Collected data entries:
..............................
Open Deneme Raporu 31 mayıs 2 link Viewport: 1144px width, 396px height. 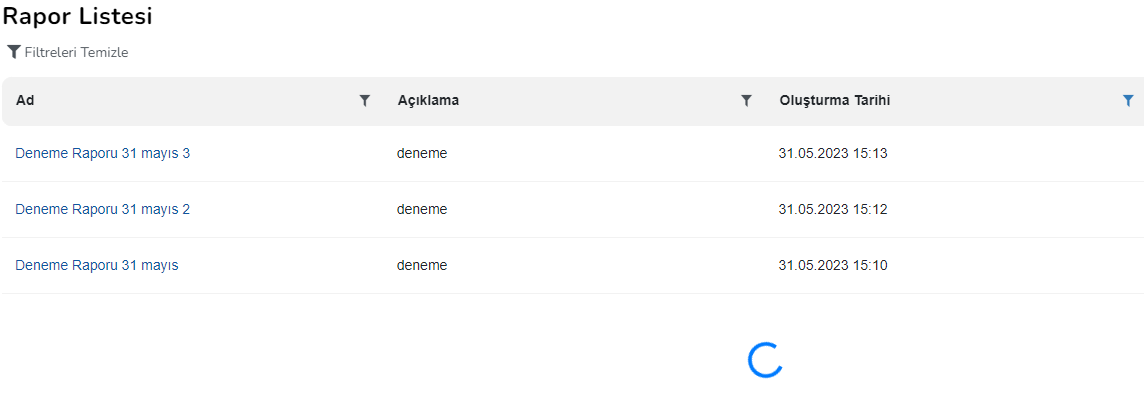(x=103, y=209)
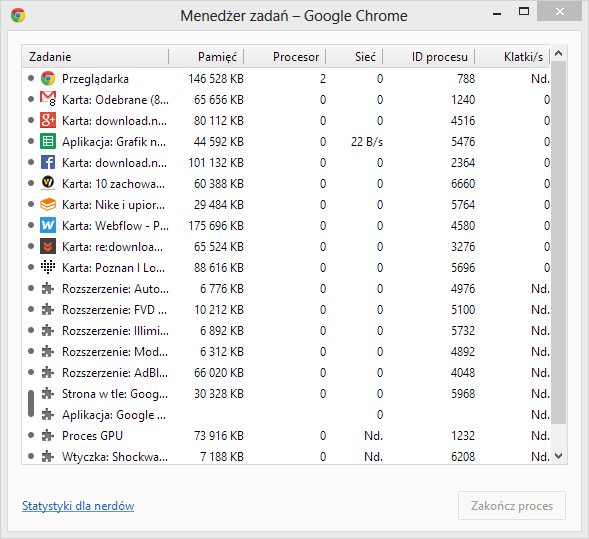Select the Chrome icon of the Przeglądarka row
Screen dimensions: 589x539
pyautogui.click(x=48, y=79)
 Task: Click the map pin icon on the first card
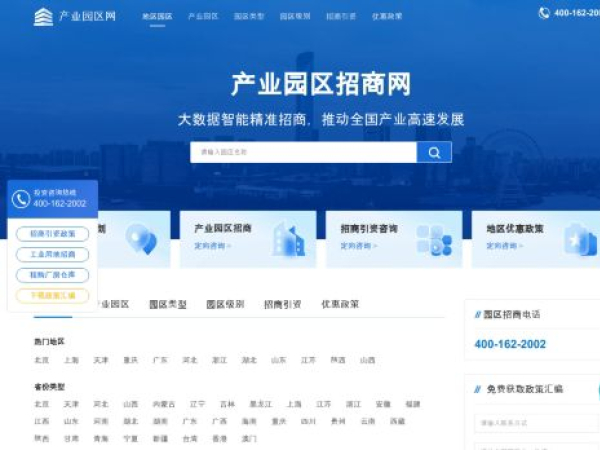pyautogui.click(x=139, y=239)
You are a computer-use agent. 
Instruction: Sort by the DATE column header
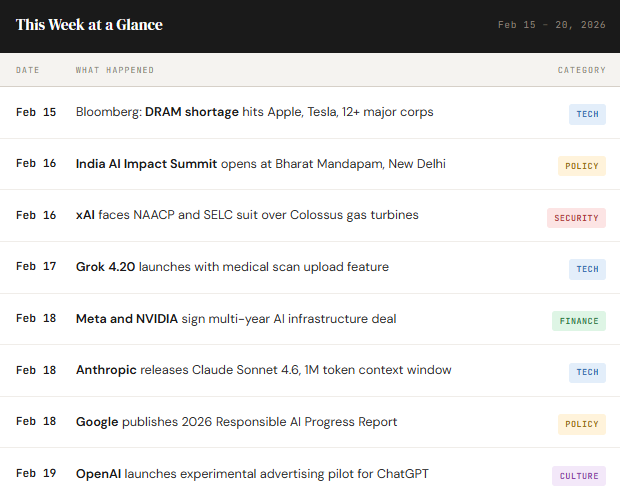(x=28, y=70)
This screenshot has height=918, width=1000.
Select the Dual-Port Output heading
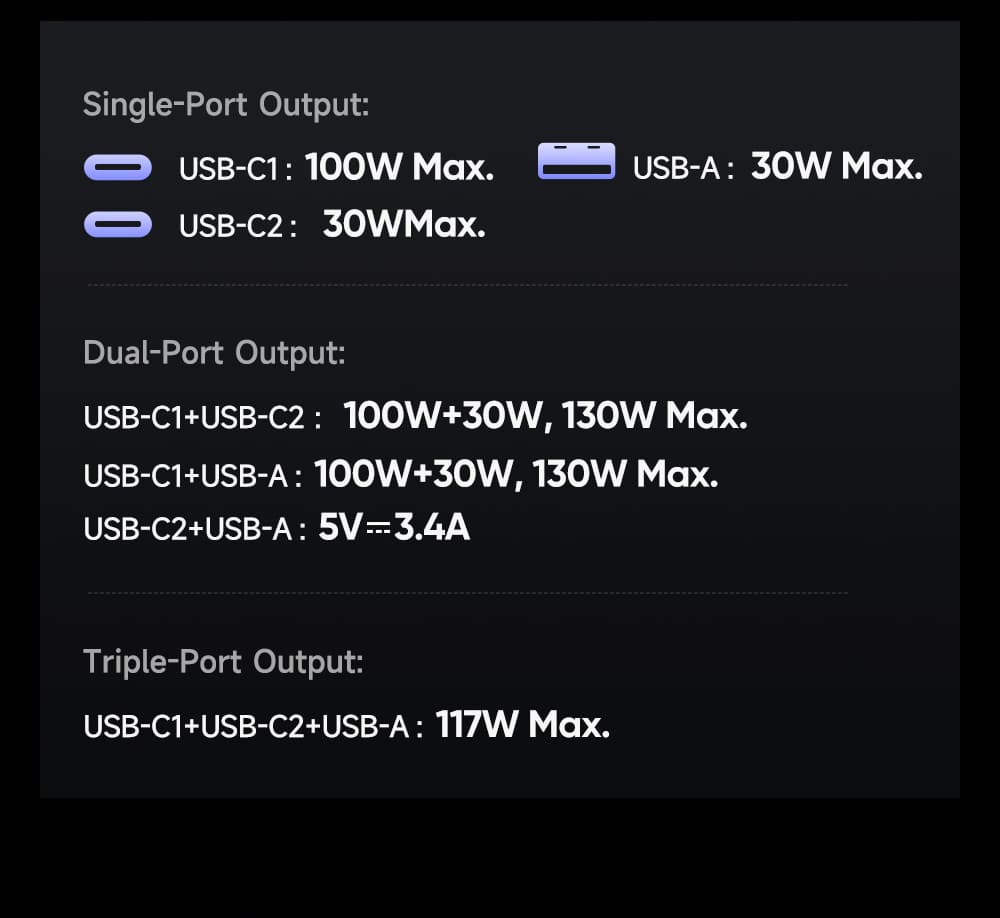(214, 352)
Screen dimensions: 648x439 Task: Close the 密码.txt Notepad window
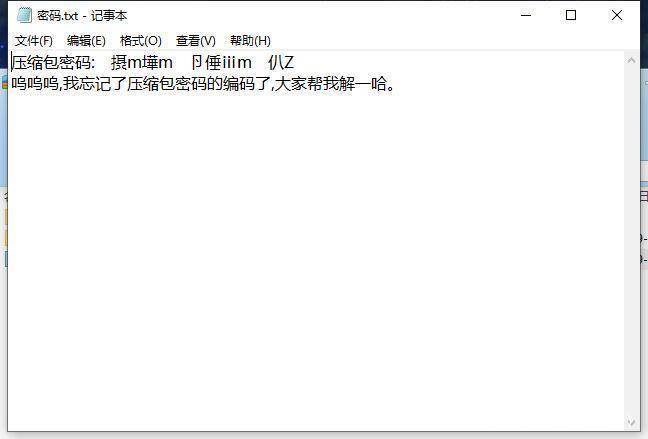click(618, 15)
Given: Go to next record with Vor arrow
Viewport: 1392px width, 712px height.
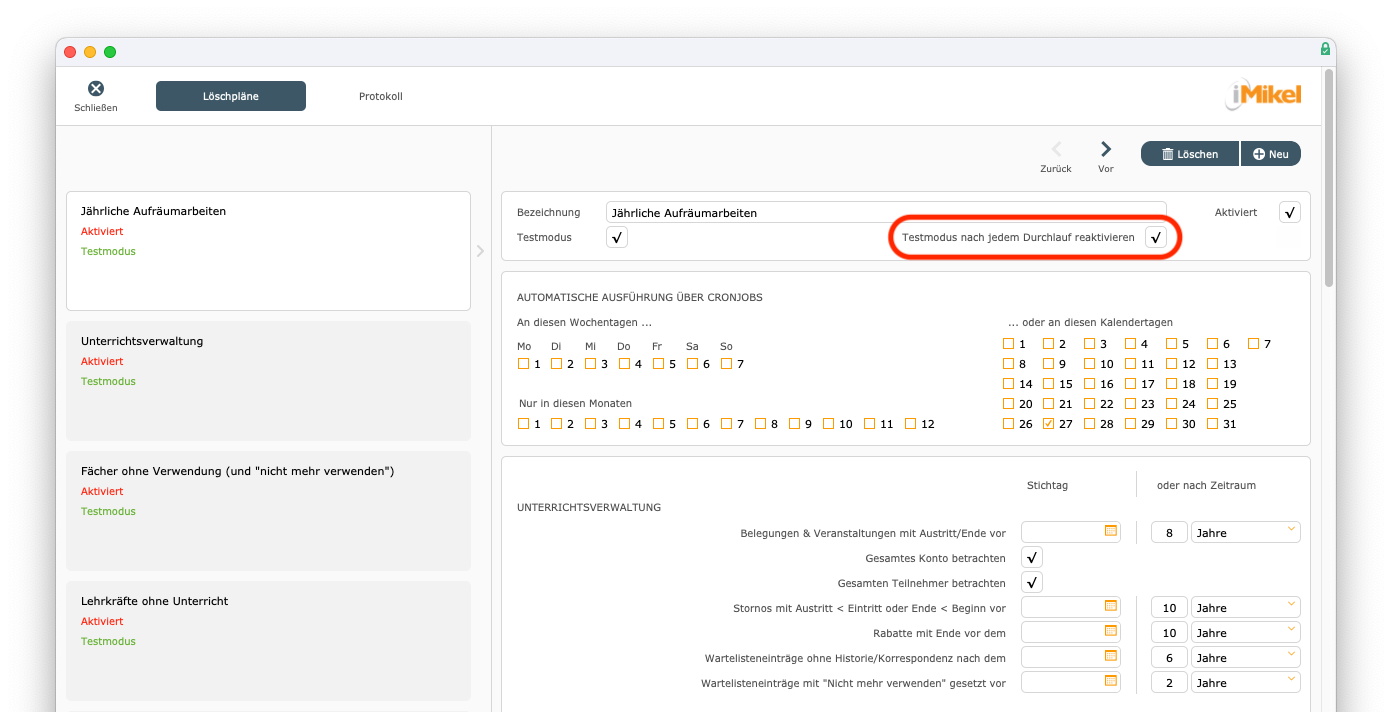Looking at the screenshot, I should (1106, 150).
..............................
*WHAT IS BEING ASKED*.
Transcribe the lines that run from the line bearing "Select the Dual-Port Output heading" through the last line of the data. Keep the wording exact and leave out every picture.

*ANSWER SPACE*.
Select the Dual-Port Output heading
(214, 352)
Screen dimensions: 648x439 Task: Close the 密码.txt Notepad window
click(618, 15)
Given: Go to next record with Vor arrow
Viewport: 1392px width, 712px height.
Looking at the screenshot, I should (1106, 150).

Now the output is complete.